Interop Briefs: Begin at the Beginning...

(Originally appeared as a DevelopMentor article on; updates and changes to the piece have been made in accordance with the time difference, roughly two years since its original publication, and some changing beliefs on my part, which I will elucidate further in a future piece.)

In the halcyon days of my youth, a major candy manufacturer ran an advertising campaign. It was destined to be a timeless classic, one that sticks with you for the rest of your life: a scene would be some typical meeting place (like a park or a street), one actor would walk from one end of the scene towards the other emerging from the other side. One would be carrying a jar of peanut butter, the other a chocolate bar, and of course, they would bump into each other, the chocolate falling into the peanut butter, and thus a new candy bar was “born”. The tagline, of course, was “two great tastes taste great together”.

So it goes with Java and .NET. Individually, each is a great platform, but together, a practical necessity in the modern enterprise. With enterprise development market share of 35-40% each, and the Microsoft/Sun settlement agreement of earlier this month, it’s fairly obvious that neither of these two platforms is “going away” any time soon. Analysts estimate that by 2005, up to 90% of all IT shops will have both platforms running side by side. It’s clear to even the most zealous Java or .NET devotee that working with both platforms is going to become the norm.

This means that developers will be facing an interesting task in the coming years: “make our .NET inventory management system talk to our J2EE customer relationship system”, or “our sales staff wants to access our CRM system (written in J2EE) from Outlook”, and so on. And while it would be nice to be able to hold up the Web services software stack, point to it and say, “Here’s the answer to all your interoperability concerns”, the practical and brutal reality of the situation is that it’s nowhere near that simple an answer.

Making two platforms interact is at once a simple and difficult problem. Simple, in that it’s a fairly closed-requirements solution: if I can work out a few technical details, interaction is achieved. It’s also fairly easy to achieve success–if they can talk, you did it, if not, there’s still work to go. In fact, once you’ve worked out low-level issues like byte order, file/data format, and hardware compatibility, basic interaction between any two platforms is pretty straightforward. (As a matter of fact, on this basis was the Internet built.)

*EXERCISE DIRECTIONS*
Reproduce the part of the interop article that starts at "Interop Briefs: Begin" and ends after "a future piece.)". This data has nothing to do with the interop article.

*SUPPLIED DATA*
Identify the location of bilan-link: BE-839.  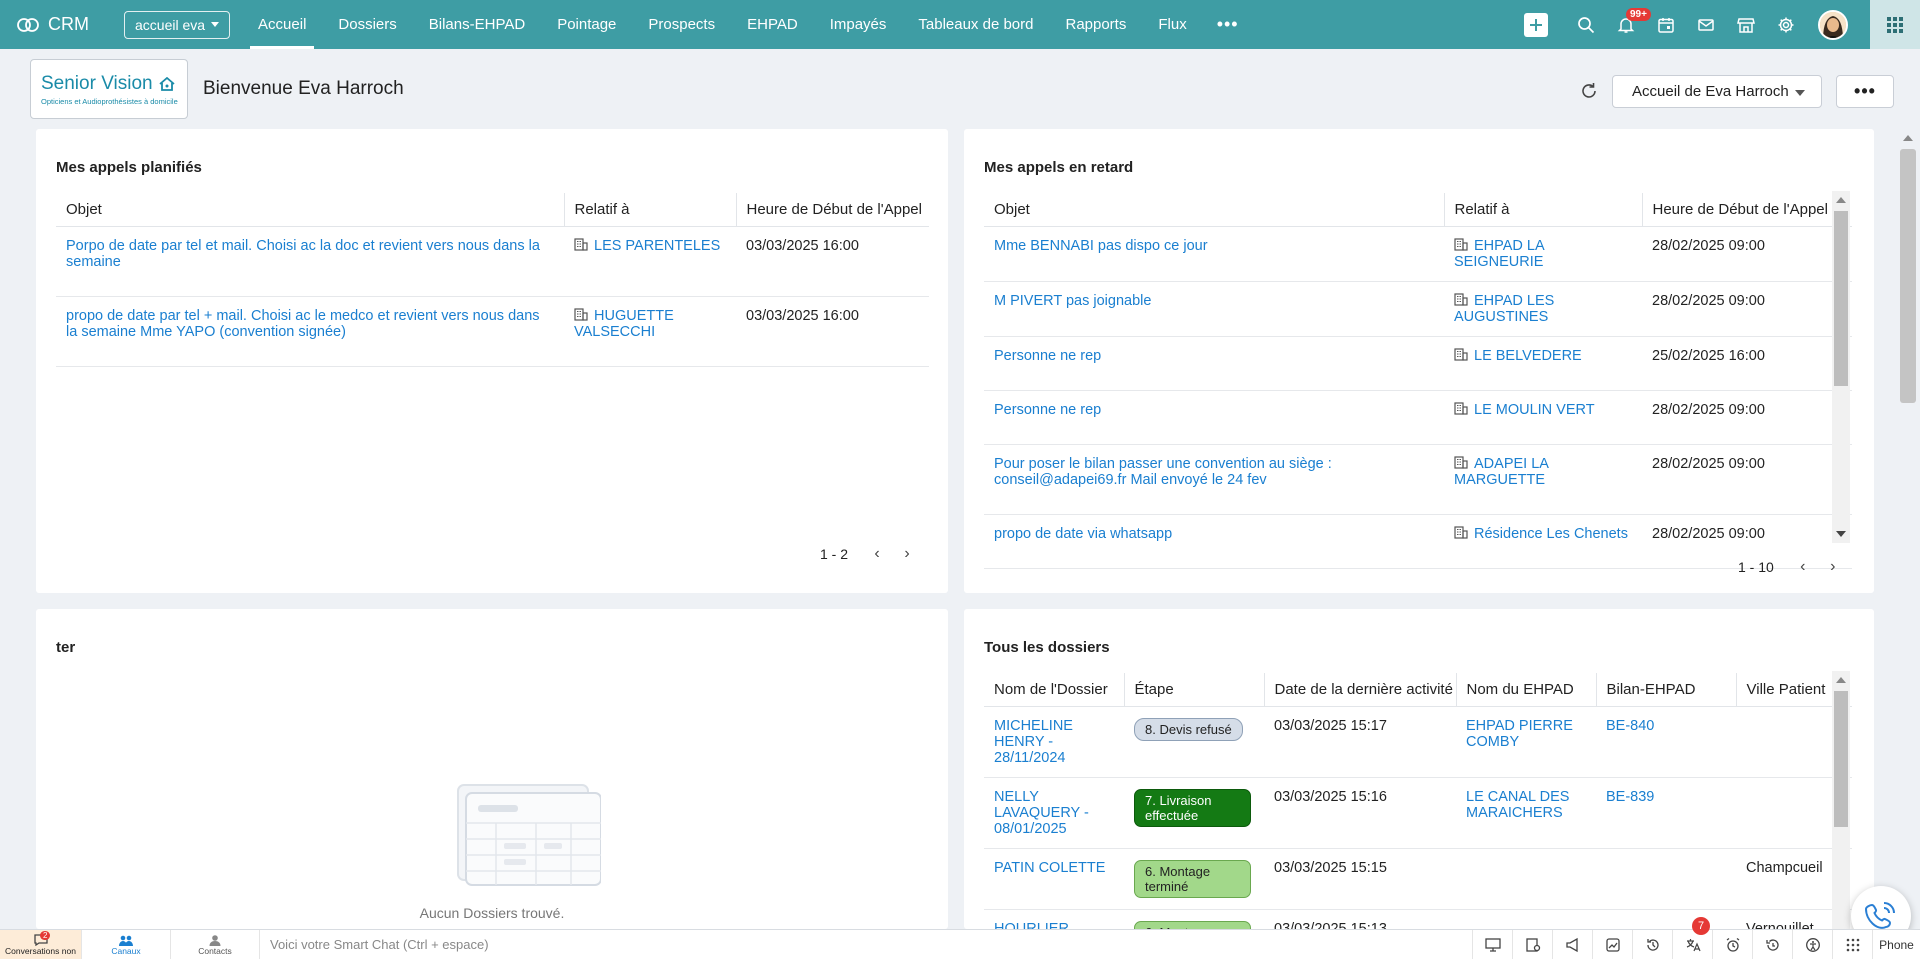
(1630, 797).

*SOLVED EXERCISE*
Interop Briefs: Begin at the Beginning...

(Originally appeared as a DevelopMentor article on; updates and changes to the piece have been made in accordance with the time difference, roughly two years since its original publication, and some changing beliefs on my part, which I will elucidate further in a future piece.)